**Work instruction:**
Repeat the whole listing. Keep it exact.

**Supplied records:**
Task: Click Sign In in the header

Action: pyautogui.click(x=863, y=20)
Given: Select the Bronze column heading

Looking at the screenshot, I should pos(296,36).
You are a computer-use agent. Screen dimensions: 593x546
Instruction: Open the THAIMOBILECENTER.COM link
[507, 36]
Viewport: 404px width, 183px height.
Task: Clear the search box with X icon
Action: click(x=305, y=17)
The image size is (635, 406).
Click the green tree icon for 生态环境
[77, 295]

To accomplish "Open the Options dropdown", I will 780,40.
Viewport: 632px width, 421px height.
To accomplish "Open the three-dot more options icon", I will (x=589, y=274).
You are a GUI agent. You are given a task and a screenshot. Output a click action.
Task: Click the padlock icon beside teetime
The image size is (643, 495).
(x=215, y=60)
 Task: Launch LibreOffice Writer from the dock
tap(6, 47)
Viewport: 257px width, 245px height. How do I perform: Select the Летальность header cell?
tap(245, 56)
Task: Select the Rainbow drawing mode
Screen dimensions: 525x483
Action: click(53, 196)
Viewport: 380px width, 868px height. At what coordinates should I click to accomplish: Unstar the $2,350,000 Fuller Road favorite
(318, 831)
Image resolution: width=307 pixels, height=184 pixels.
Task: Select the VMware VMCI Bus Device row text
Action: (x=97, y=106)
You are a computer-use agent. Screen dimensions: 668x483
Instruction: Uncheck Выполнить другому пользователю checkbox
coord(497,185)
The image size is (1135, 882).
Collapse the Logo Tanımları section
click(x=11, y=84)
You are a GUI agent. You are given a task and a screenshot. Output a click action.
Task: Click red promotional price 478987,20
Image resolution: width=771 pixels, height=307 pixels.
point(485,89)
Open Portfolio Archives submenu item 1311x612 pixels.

**Written solution:**
Task: Click Sign In in the header

Action: pyautogui.click(x=863, y=20)
Given: Select the Bronze column heading

Looking at the screenshot, I should pos(296,36).
You are a computer-use agent. Screen dimensions: 593x546
Instruction: Open the THAIMOBILECENTER.COM link
[507, 36]
Viewport: 404px width, 183px height.
Task: Clear the search box with X icon
Action: click(x=305, y=17)
The image size is (635, 406).
Click the green tree icon for 生态环境
[77, 295]

To accomplish "Open the Options dropdown", I will 780,40.
Viewport: 632px width, 421px height.
To accomplish "Open the three-dot more options icon", I will (x=589, y=274).
You are a GUI agent. You are given a task and a screenshot. Output a click action.
Task: Click the padlock icon beside teetime
The image size is (643, 495).
(x=215, y=60)
 Task: Launch LibreOffice Writer from the dock
tap(6, 47)
Viewport: 257px width, 245px height. How do I perform: Select the Летальность header cell?
tap(245, 56)
Task: Select the Rainbow drawing mode
Screen dimensions: 525x483
Action: click(53, 196)
Viewport: 380px width, 868px height. At what coordinates should I click to accomplish: Unstar the $2,350,000 Fuller Road favorite
(318, 831)
Image resolution: width=307 pixels, height=184 pixels.
Task: Select the VMware VMCI Bus Device row text
Action: (x=97, y=106)
You are a computer-use agent. Screen dimensions: 668x483
Instruction: Uncheck Выполнить другому пользователю checkbox
coord(497,185)
The image size is (1135, 882).
Collapse the Logo Tanımları section
click(x=11, y=84)
You are a GUI agent. You are given a task and a screenshot. Output a click action.
Task: Click red promotional price 478987,20
Image resolution: width=771 pixels, height=307 pixels.
point(485,89)
Open Portfolio Archives submenu item 1311x612 pixels.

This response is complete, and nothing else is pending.